I spent most the summer shooting a hick bow that when it was dry this winter it pulled 55@ 27 in August if fell to 49@ 27 and felt spongy...So I made another to shoot ;) I like to wear them out then I can build another. I will test said bow this winter and see if it goes back up to 55. I doubt it though.
Greg

So you're saying your bows wear out in less than a year ?
I like osage

Online sleek

  • Member
  • Posts: 6,743
Re: Longevity of osage bows
« Reply #18 on: September 20, 2013, 07:21:41 am »
Regardless to what he is saying, I think he is experiencing moisture dampening his bow. In the winter the poundage will go back up. Not all the way, but it will go back up.
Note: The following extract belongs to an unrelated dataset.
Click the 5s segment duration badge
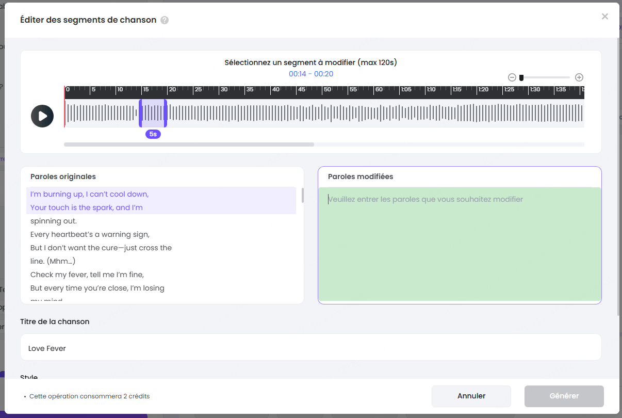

I have handles an osage bow close to 100 years old. It was the darkest reddest brown you can imagine. I bent it a few times without a string ( it didnt have one ) and it seemed fine to me. it was a straight and crudely made stick with deep side nocks and a rounded end. I recall it being a bendy handle and not very long. I was very tempted to offer to make a string to string it up. But, I didnt want to be the cause a 100 year old bow broke.

Another guy I spoke to told me he owns an 80 year old osage made by his grandfather. He wanted to know if it could still shoot. without seeing it I couldnt tell him. He was supposed to show me but never did.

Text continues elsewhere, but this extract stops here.